#### Task:
Copy every record below exactly.

#### Information:
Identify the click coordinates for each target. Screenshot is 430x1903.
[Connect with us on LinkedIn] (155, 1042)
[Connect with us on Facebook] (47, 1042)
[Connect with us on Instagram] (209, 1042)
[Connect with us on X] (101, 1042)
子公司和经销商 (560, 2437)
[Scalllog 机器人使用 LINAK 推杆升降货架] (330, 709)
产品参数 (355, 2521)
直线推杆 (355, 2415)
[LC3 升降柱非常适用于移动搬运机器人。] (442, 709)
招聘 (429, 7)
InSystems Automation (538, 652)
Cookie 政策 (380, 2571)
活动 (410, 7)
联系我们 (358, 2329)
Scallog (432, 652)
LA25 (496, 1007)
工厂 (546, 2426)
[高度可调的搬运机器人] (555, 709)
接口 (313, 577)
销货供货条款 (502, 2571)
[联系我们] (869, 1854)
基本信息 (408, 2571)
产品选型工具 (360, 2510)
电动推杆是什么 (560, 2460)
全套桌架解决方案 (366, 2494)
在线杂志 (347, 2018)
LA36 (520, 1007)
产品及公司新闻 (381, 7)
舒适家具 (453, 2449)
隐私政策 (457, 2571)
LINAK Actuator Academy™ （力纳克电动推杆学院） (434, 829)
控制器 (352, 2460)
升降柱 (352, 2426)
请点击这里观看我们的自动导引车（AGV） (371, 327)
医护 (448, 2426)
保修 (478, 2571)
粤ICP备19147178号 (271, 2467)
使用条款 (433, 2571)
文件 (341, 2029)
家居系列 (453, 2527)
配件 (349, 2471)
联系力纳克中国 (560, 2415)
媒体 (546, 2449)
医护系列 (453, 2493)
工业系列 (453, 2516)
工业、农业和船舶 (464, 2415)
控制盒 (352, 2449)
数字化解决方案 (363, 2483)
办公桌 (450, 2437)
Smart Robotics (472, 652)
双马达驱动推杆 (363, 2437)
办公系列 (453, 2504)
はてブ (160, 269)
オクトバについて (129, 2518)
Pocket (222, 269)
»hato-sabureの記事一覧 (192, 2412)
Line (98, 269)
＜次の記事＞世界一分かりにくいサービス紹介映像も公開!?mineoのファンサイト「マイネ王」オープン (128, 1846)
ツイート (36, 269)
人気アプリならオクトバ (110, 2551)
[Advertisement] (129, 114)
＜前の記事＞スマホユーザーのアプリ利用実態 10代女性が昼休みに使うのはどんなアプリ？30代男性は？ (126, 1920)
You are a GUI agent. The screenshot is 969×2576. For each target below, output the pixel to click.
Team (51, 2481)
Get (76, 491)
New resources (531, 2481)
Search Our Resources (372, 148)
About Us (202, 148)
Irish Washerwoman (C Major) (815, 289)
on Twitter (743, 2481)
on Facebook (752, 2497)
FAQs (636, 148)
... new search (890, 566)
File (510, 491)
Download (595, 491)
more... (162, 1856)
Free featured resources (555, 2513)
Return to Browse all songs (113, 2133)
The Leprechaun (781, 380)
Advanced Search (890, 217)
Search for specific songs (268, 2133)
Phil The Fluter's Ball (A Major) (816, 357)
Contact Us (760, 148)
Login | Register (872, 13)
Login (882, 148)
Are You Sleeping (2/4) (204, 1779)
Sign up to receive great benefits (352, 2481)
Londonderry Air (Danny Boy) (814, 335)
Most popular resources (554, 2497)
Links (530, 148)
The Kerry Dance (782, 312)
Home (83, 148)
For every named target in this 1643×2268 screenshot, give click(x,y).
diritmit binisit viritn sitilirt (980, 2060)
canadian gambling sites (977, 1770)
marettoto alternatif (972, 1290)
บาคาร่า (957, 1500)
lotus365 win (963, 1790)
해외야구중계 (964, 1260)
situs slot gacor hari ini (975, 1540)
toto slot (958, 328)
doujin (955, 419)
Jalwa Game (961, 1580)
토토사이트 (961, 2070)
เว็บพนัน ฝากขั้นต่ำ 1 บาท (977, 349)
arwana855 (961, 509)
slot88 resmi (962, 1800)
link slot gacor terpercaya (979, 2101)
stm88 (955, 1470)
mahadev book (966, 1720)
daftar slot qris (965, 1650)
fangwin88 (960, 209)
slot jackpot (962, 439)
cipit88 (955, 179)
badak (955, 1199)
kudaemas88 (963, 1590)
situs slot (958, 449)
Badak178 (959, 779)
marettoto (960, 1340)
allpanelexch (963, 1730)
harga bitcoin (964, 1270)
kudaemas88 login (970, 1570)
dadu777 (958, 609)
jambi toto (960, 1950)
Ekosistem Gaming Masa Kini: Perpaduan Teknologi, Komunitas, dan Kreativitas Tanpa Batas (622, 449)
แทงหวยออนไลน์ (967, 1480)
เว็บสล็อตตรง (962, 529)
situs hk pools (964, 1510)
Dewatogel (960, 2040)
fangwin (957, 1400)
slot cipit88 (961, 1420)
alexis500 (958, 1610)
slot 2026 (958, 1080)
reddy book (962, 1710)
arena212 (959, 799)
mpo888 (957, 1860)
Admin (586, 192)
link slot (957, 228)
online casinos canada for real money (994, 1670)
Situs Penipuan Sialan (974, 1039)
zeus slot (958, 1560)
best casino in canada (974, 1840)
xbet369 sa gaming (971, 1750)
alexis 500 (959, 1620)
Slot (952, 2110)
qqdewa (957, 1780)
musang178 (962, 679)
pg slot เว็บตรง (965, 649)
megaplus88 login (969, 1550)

#### Result:
Identify the click coordinates for each target. Screenshot is 430x1903.
[Connect with us on LinkedIn] (155, 1042)
[Connect with us on Facebook] (47, 1042)
[Connect with us on Instagram] (209, 1042)
[Connect with us on X] (101, 1042)
子公司和经销商 (560, 2437)
[Scalllog 机器人使用 LINAK 推杆升降货架] (330, 709)
产品参数 (355, 2521)
直线推杆 (355, 2415)
[LC3 升降柱非常适用于移动搬运机器人。] (442, 709)
招聘 (429, 7)
InSystems Automation (538, 652)
Cookie 政策 (380, 2571)
活动 (410, 7)
联系我们 (358, 2329)
Scallog (432, 652)
LA25 (496, 1007)
工厂 (546, 2426)
[高度可调的搬运机器人] (555, 709)
接口 (313, 577)
销货供货条款 (502, 2571)
[联系我们] (869, 1854)
基本信息 (408, 2571)
产品选型工具 (360, 2510)
电动推杆是什么 (560, 2460)
全套桌架解决方案 (366, 2494)
在线杂志 (347, 2018)
LA36 (520, 1007)
产品及公司新闻 (381, 7)
舒适家具 (453, 2449)
隐私政策 (457, 2571)
LINAK Actuator Academy™ （力纳克电动推杆学院） (434, 829)
控制器 (352, 2460)
升降柱 (352, 2426)
请点击这里观看我们的自动导引车（AGV） (371, 327)
医护 (448, 2426)
保修 (478, 2571)
粤ICP备19147178号 (271, 2467)
使用条款 (433, 2571)
文件 (341, 2029)
家居系列 (453, 2527)
配件 (349, 2471)
联系力纳克中国 (560, 2415)
媒体 (546, 2449)
医护系列 (453, 2493)
工业系列 (453, 2516)
工业、农业和船舶 (464, 2415)
控制盒 (352, 2449)
数字化解决方案 (363, 2483)
办公桌 (450, 2437)
Smart Robotics (472, 652)
双马达驱动推杆 (363, 2437)
办公系列 (453, 2504)
はてブ (160, 269)
オクトバについて (129, 2518)
Pocket (222, 269)
»hato-sabureの記事一覧 (192, 2412)
Line (98, 269)
＜次の記事＞世界一分かりにくいサービス紹介映像も公開!?mineoのファンサイト「マイネ王」オープン (128, 1846)
ツイート (36, 269)
人気アプリならオクトバ (110, 2551)
[Advertisement] (129, 114)
＜前の記事＞スマホユーザーのアプリ利用実態 10代女性が昼休みに使うのはどんなアプリ？30代男性は？ (126, 1920)
You are a GUI agent. The screenshot is 969×2576. For each target below, output the pixel to click.
Team (51, 2481)
Get (76, 491)
New resources (531, 2481)
Search Our Resources (372, 148)
About Us (202, 148)
Irish Washerwoman (C Major) (815, 289)
on Twitter (743, 2481)
on Facebook (752, 2497)
FAQs (636, 148)
... new search (890, 566)
File (510, 491)
Download (595, 491)
more... (162, 1856)
Free featured resources (555, 2513)
Return to Browse all songs (113, 2133)
The Leprechaun (781, 380)
Advanced Search (890, 217)
Search for specific songs (268, 2133)
Phil The Fluter's Ball (A Major) (816, 357)
Contact Us (760, 148)
Login | Register (872, 13)
Login (882, 148)
Are You Sleeping (2/4) (204, 1779)
Sign up to receive great benefits (352, 2481)
Londonderry Air (Danny Boy) (814, 335)
Most popular resources (554, 2497)
Links (530, 148)
The Kerry Dance (782, 312)
Home (83, 148)
For every named target in this 1643×2268 screenshot, give click(x,y).
diritmit binisit viritn sitilirt (980, 2060)
canadian gambling sites (977, 1770)
marettoto alternatif (972, 1290)
บาคาร่า (957, 1500)
lotus365 win (963, 1790)
해외야구중계 (964, 1260)
situs slot gacor hari ini (975, 1540)
toto slot (958, 328)
doujin (955, 419)
Jalwa Game (961, 1580)
토토사이트 (961, 2070)
เว็บพนัน ฝากขั้นต่ำ 1 บาท (977, 349)
arwana855 (961, 509)
slot88 resmi (962, 1800)
link slot gacor terpercaya (979, 2101)
stm88 (955, 1470)
mahadev book (966, 1720)
daftar slot qris (965, 1650)
fangwin88 (960, 209)
slot jackpot (962, 439)
cipit88 (955, 179)
badak (955, 1199)
kudaemas88 (963, 1590)
situs slot (958, 449)
Badak178 (959, 779)
marettoto (960, 1340)
allpanelexch (963, 1730)
harga bitcoin (964, 1270)
kudaemas88 login (970, 1570)
dadu777 (958, 609)
jambi toto (960, 1950)
Ekosistem Gaming Masa Kini: Perpaduan Teknologi, Komunitas, dan Kreativitas Tanpa Batas (622, 449)
แทงหวยออนไลน์ (967, 1480)
เว็บสล็อตตรง (962, 529)
situs hk pools (964, 1510)
Dewatogel (960, 2040)
fangwin (957, 1400)
slot cipit88 (961, 1420)
alexis500 (958, 1610)
slot 2026 (958, 1080)
reddy book (962, 1710)
arena212 (959, 799)
mpo888 (957, 1860)
Admin (586, 192)
link slot (957, 228)
online casinos canada for real money (994, 1670)
Situs Penipuan Sialan (974, 1039)
zeus slot (958, 1560)
best casino in canada (974, 1840)
xbet369 sa gaming (971, 1750)
alexis 500 (959, 1620)
Slot (952, 2110)
qqdewa (957, 1780)
musang178 (962, 679)
pg slot เว็บตรง (965, 649)
megaplus88 login (969, 1550)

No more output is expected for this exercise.